— Ты не права, — с раздражением говорит Ласло, успокоившись насчет тестя, но все более досадуя на жену, на ровный и внушительный тон ее голоса. — Не говори так уверенно о людях, которых встречаешь только на базарах. Ты забываешь, что страсть к великому — характерная черта мадьяр. Этой слабостью нашего народа и пользовались немцы. Они кстати умели расхвалить так называемые рыцарские наши чувства, вспомнить о доблести наших предков, о былом, дутом величии Венгрии при Людовике, поиграть на гордости и тщеславии. И мы, к сожалению, шли на эту удочку. А в сущности за всем этим нет у нас ни стойкости, ни логики, ни справедливого взгляда на вещи. Вспомни, дорогая, как наши друзья-соседи вечером 21 июня 1941 года, уходя от нас после журфикса, высказывали лойяльное отношение к России и отвращение к войне. А утром на следующий день, когда война с Россией стала фактом, они же, помнишь, нагло заявляли, что великая Германия легко дойдет до Урала, и Венгрия ей в этом поможет, что они всю жизнь мечтали о такой войне. О, да, Илона, ты вспомни, — я тогда руками развел от удивления. А после Воронежа и Сталинграда что они запели? «Ах, зачем мы ввязались в войну, она такая нехорошая!» А когда вышла из войны Румыния, что они бубнили в нашей гостиной? Они — «скрытые друзья России, мадьярский темперамент сходен с русским» и тому подобное. И так они разглагольствовали, пока не нашелся субъект, который хорошей демагогией живо подвел их взгляды и мнения под совершенно другой знаменатель. Это был Салаши! Это были те же немцы!

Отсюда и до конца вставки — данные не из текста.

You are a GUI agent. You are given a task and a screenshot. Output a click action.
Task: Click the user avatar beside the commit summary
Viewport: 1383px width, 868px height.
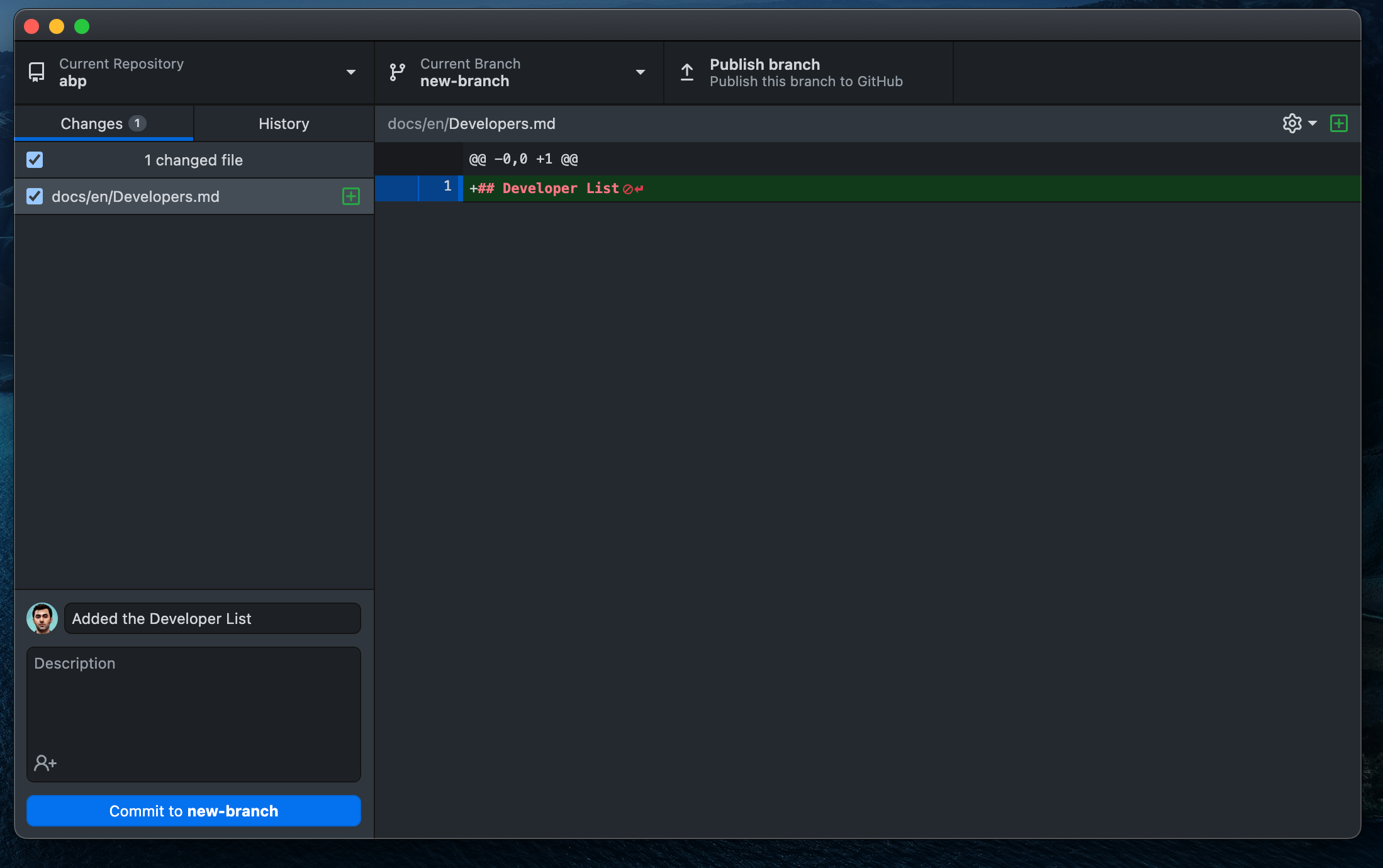(42, 618)
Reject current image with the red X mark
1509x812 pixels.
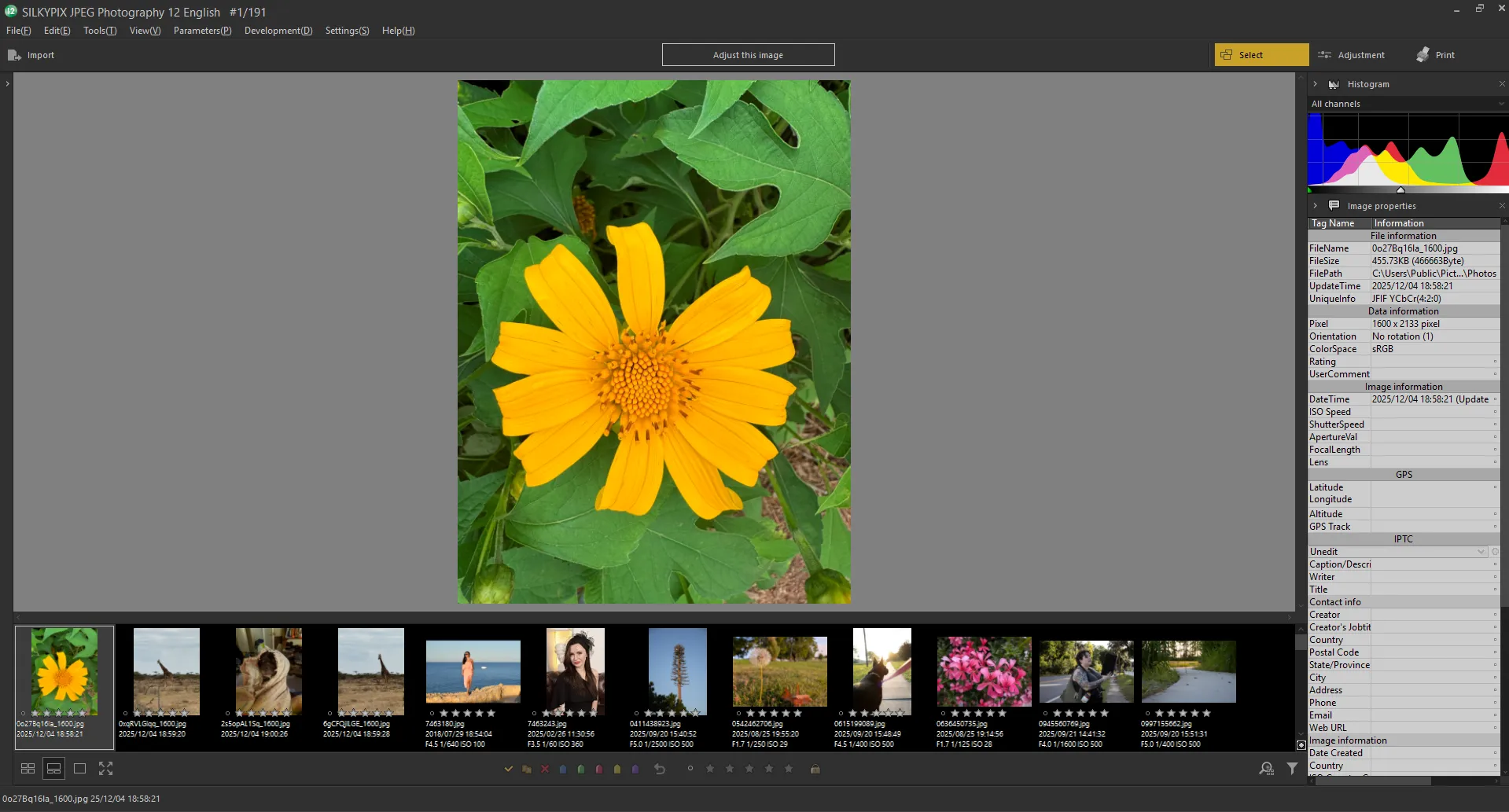[545, 769]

— Да, да. Я помню, как и ты тоже… А впрочем, — щурит глаза Илона, — возможно, в глубине нашей души еще сохранились инстинкты далеких предков. Говорят, урало-алтайские кочевники были очень коварными и жестокими…
— Ты слишком далеко зашла, дорогая Илона.
— Я все сказала, мой дорогой Андраш.
Она склоняется над шитьем, и Ласло вздыхает, как человек, укротивший зверя.